## start The input

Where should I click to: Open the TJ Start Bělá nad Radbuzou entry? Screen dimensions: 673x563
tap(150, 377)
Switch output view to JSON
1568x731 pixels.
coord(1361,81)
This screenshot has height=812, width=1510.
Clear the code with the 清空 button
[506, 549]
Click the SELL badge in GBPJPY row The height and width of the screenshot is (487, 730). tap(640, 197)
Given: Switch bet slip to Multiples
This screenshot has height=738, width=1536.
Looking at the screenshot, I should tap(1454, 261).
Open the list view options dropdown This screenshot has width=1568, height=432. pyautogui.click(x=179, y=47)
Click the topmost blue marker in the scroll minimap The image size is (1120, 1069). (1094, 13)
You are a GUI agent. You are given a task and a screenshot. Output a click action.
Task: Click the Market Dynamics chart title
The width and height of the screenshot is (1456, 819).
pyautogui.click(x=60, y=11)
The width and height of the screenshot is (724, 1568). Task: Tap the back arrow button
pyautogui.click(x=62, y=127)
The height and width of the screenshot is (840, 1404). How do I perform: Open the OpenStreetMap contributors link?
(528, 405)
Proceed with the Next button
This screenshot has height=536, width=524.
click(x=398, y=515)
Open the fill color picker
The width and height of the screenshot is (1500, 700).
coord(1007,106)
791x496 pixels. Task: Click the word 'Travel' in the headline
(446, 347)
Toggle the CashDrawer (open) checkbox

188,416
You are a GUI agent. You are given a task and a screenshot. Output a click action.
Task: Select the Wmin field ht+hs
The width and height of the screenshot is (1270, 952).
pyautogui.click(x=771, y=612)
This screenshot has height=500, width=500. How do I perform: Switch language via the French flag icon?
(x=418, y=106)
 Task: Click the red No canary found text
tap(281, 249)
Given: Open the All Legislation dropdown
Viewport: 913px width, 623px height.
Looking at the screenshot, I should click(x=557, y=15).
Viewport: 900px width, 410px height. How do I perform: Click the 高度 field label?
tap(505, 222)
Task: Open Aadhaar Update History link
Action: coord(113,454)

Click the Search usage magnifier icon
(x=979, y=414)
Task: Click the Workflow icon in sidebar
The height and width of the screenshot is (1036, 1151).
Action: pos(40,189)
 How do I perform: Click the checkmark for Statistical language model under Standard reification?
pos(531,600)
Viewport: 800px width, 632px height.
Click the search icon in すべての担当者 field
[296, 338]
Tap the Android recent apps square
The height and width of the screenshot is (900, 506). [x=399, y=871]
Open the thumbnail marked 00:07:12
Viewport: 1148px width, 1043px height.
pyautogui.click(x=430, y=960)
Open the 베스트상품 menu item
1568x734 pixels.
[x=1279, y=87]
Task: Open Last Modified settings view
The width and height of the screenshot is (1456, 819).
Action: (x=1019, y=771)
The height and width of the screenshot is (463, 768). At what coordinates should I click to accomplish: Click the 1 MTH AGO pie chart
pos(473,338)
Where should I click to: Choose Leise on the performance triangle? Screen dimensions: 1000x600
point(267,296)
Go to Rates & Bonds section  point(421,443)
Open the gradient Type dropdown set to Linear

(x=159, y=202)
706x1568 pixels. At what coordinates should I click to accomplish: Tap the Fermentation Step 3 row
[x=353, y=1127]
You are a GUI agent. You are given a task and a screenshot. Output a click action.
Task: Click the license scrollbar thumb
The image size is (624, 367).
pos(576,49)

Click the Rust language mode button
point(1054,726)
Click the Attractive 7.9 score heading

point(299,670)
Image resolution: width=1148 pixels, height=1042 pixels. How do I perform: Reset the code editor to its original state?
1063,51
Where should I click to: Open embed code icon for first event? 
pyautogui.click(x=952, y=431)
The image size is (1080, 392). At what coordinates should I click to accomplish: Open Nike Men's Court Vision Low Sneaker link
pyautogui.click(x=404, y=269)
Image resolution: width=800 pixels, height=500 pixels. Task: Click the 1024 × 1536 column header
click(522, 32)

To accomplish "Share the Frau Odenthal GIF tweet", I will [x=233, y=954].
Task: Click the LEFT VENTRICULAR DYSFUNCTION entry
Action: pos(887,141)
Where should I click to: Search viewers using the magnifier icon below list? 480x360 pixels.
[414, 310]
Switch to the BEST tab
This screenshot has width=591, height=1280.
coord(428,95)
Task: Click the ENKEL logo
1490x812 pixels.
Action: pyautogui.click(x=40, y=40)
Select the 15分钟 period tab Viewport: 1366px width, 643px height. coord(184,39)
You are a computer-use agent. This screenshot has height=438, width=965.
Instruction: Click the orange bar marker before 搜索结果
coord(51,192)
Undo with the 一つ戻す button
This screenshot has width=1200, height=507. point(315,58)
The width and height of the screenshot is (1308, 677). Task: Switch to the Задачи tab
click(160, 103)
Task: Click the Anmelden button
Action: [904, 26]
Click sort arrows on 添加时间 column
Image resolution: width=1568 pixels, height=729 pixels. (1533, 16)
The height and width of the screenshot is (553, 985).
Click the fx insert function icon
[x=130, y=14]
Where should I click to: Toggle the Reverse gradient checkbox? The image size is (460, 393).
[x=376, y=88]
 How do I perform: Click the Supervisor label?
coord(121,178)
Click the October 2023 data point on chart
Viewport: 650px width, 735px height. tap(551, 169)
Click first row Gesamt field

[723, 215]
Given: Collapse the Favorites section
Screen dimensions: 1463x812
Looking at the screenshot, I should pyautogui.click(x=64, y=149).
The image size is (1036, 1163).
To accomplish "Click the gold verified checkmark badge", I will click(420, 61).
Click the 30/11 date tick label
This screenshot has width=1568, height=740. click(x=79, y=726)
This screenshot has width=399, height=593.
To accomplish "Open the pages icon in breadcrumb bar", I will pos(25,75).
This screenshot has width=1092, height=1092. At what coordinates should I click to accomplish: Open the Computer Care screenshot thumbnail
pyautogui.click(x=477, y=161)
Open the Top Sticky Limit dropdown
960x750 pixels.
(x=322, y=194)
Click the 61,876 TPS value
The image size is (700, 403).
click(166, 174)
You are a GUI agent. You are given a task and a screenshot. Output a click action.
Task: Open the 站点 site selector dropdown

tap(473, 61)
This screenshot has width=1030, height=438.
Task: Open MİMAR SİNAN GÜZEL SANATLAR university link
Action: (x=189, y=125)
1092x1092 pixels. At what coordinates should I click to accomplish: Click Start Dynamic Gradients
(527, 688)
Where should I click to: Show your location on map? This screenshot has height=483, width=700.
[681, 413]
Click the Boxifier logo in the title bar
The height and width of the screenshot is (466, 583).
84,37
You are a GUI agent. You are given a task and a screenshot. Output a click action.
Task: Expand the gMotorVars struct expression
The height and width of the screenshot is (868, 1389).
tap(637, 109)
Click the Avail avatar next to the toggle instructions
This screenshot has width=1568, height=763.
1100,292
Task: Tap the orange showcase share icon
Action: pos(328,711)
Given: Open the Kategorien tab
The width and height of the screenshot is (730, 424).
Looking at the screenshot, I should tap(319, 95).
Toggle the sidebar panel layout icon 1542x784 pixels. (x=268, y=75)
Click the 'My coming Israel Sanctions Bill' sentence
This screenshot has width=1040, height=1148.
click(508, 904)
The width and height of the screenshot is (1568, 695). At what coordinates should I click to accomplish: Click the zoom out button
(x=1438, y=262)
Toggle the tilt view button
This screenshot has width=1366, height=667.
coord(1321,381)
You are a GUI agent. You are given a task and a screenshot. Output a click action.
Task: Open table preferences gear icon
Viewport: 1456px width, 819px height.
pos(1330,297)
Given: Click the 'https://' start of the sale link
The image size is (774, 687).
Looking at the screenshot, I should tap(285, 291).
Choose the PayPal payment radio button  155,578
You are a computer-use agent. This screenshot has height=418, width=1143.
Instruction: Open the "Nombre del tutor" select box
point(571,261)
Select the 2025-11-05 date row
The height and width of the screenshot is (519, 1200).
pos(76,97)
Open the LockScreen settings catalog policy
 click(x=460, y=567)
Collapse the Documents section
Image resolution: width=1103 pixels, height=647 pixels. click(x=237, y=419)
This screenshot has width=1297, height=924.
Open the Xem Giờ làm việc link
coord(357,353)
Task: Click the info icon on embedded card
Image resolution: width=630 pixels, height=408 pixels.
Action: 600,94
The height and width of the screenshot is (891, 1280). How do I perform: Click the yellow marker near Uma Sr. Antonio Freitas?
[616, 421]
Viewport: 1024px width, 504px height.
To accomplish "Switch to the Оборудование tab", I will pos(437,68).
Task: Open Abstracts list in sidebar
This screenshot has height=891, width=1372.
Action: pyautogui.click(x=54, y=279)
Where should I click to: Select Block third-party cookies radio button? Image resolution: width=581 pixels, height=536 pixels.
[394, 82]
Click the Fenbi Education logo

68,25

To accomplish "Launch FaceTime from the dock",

## end The input

Instruction :: Repeat the data from its start through the line containing "Click the SELL", swapping "JSON" for "XML" and leaving all else unchanged.

Written answer ::
Where should I click to: Open the TJ Start Bělá nad Radbuzou entry? Screen dimensions: 673x563
tap(150, 377)
Switch output view to XML
1568x731 pixels.
coord(1361,81)
This screenshot has height=812, width=1510.
Clear the code with the 清空 button
[506, 549]
Click the SELL badge in GBPJPY row The height and width of the screenshot is (487, 730). tap(640, 197)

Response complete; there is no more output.